Allí, encaramado al mástil, vio como el barco desaparecía literalmente bajo el mar mientras él apenas aguantaba la embestida de la ola.
“El navío vaciló y se escoró con el choque, y yo me preguntaba si podría volver a la superficie o si me arrastraría con él hacia los fondos. De repente comprobé que lentamente mi Firecrest se iba sacudiendo la espuma, que volvía a aparecer en la superficie y que la enorme ola había pasado mientras yo aún me sostenía aferrado de manos en los obenques del mástil”.
Tras aquella ola gigante, llegaron otras y luego otras más. Era casi noche y el marino se sentía extenuado pero debía repetir la operación una y otra vez, subiéndose al mástil a cada ola que como una colosal pared de agua venía a romper en la cubierta del Firecrest. Aquella terrible situación se sucedió una y otra vez durante horas y Alain, cada vez más al límite de sus fuerzas, debía correr a subirse al mástil mientras veía cómo el barco se sumergía por completo bajo sus pies…

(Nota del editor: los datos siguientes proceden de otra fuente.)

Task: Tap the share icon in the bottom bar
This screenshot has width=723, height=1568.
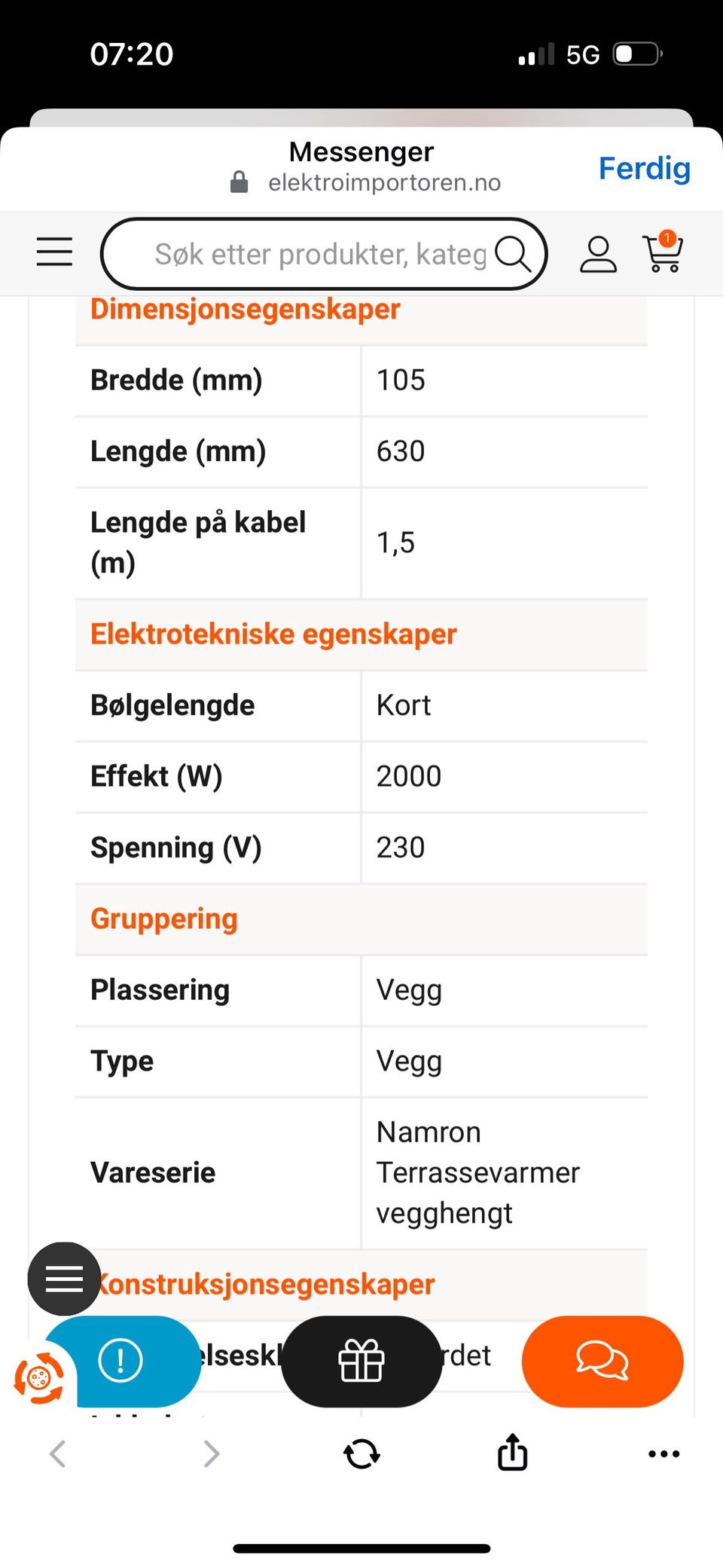Action: [x=512, y=1451]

Fueron los peores momentos de una lucha que duró semanas hasta que el mar fue calmándose. El huracán se fue convirtiendo en tempestad, ésta en tormenta hasta finalmente remitir lentamente y descansar.
“Durante veinte días consecutivos el Firecrest había luchado contra los huracanes y las tempestades y finalmente contra aquellas interminables olas que a poco ponen el punto final al crucero”
El 25 de septiembre de 1923, a las dos de la mañana, Alain Gerbault echaba el ancla ante el Fuerte Totten en la ciudad de Nueva York. Habían pasado ciento un días desde su salida y ya podía decir a los cuatro vientos que su Firecrest había sido el primer navío que había conseguido el Atlántico partiendo desde Europa.
Son las siete de la tarde y Alain observa tranquilo el atardecer desde una cómoda butaca en la mansión de un amigo en Nueva York… ¡qué raro!, el suelo no se mueve…
Este es el primero de una serie de artículos que me gustaría escribir basados en los libros que tengo en mi colección personal de viajes y descubrimientos. En concreto esta historia de Gerbault corresponde al libro escrito por el propio francés y titulado “Sólo a través del Atlántico” cuya primera edición se publicó en España en 1930 por J. Montesó-Editor, Barcelona.